Professional ratings
Review scores
| Source | Rating |
| IZM | Star Half star |

==Background and release==
On January 21, 2026, it was reported that Ive would be releasing a pre-release single titled "Bang Bang" for their upcoming album in February 2026, with member Jang Won-young taking part in writing the lyrics. From that day to January 24, "Coming Soon" films were released, which revealed that the pre-release single would be released on February 9. The song was confirmed to be titled "Bang Bang" upon the release of a concept film on January 26. On February 2, a short preview of the song was released on TikTok. The music video teaser for the song was released on February 6, followed by teaser photos over the next two days. The song was released alongside its music video on February 9.

==Composition==
"Bang Bang" was written by Seo Ji-eum, Hwang Yu-bin (XYXX), Jang Won-young and Exy, composed by Jack Brady, Jordan Roman, Kristin Carpenter, Sarah Troy and MLite, and arranged by The Wavys. The song is described as EDM and electronic sound-centric with "an impressive Western swing-infused intro". The straight beat and energetic sound structure musically embodies Ive's unique confident attitude.

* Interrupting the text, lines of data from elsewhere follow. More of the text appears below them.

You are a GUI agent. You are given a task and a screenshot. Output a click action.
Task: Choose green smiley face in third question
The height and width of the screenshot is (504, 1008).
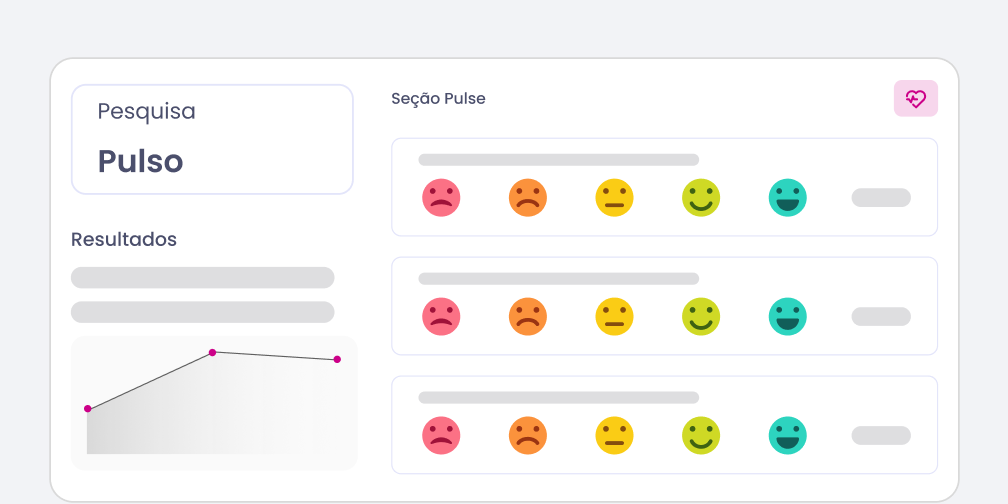(x=701, y=435)
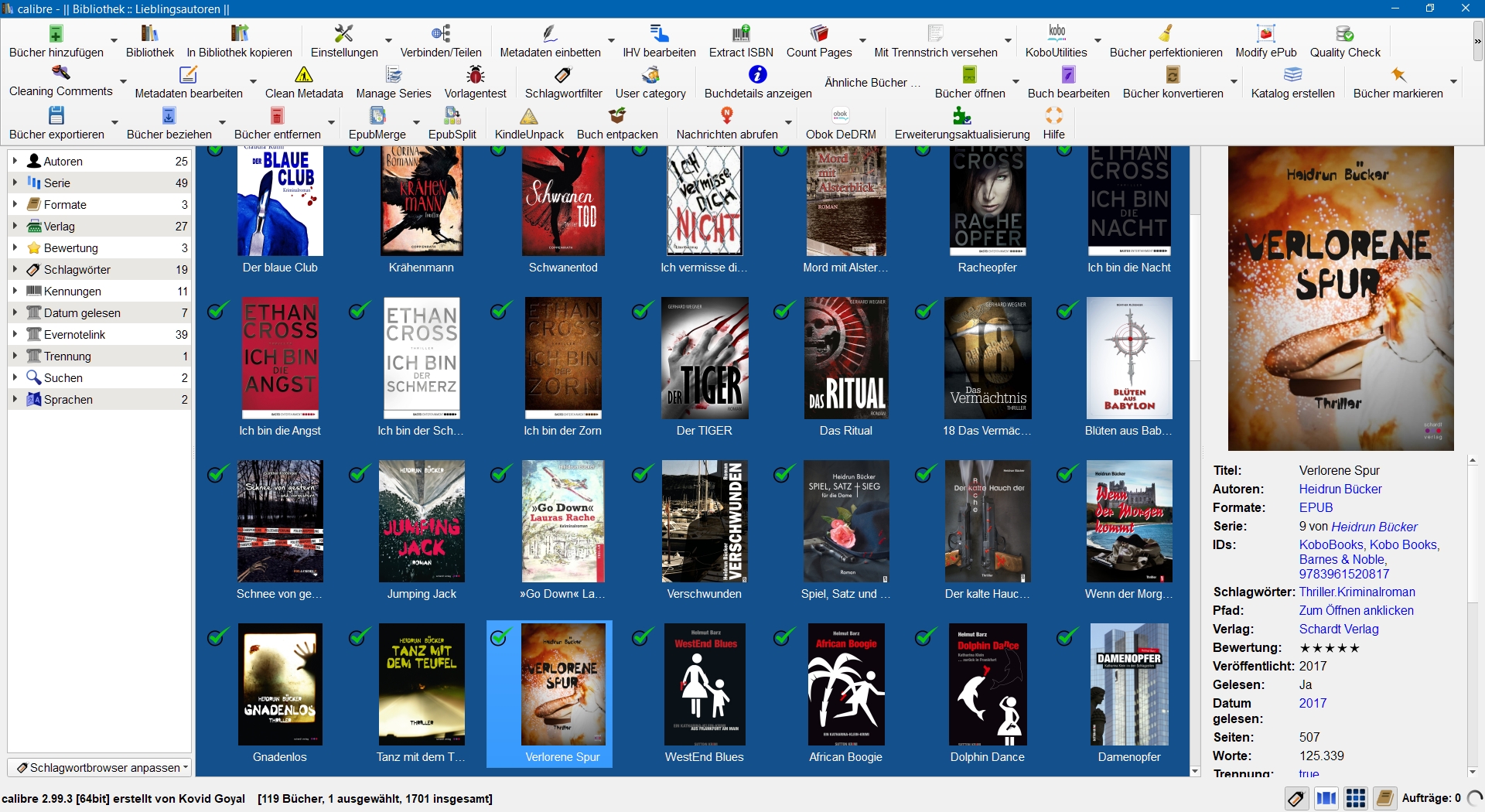Expand the Autoren tree category
The width and height of the screenshot is (1485, 812).
(x=15, y=161)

==Commercial performance==
The single reached number one on all major South Korean music charts, becoming the group's sixth release to achieve a perfect-all-kill (PAK) and continuing their record as the girl group with the most PAKs.

==Promotion==
Ive performed "Bang Bang" on four music programs during their first week of promotion: Mnet's M Countdown on February 12, KBS's Music Bank on February 13, MBC's Show! Music Core on February 14, and SBS's Inkigayo on February 15. Alongside "Blackhole", they concluded their final week of promotions with performances on Show! Music Core on March 7 and Inkigayo on March 8.

==Credits and personnel==
Credits adopted from the Revive+ liner notes.

Studio
- Ingrid Studio – recording
- 821 Sound Mastering – mastering
Personnel

- Ive – vocals
- Seo Ji-eum – lyrics
- Hwang Yu-bin (XYXX) – lyrics
- Jang Won-young – lyrics
- Exy – lyrics
- Jack Brady – composition
- Jordan Roman – composition
- Kristin Carpenter – composition, background vocals
- Sarah Troy – composition, background vocals
- MLite – composition
- C'Sa – background vocals, digital editing
- The Wavys – arrangement, programming
- Jeong Eun-kyeong – recording (at Ingrid Studio)
- Yang Yeong-eun – recording (at Ingrid Studio)
- Patrizio Pigliapoco – mixing
- Kwon Nam-woo – mastering (at 821 Sound Mastering)

==Accolades==
On South Korean music programs, "Bang Bang" won eight first place awards.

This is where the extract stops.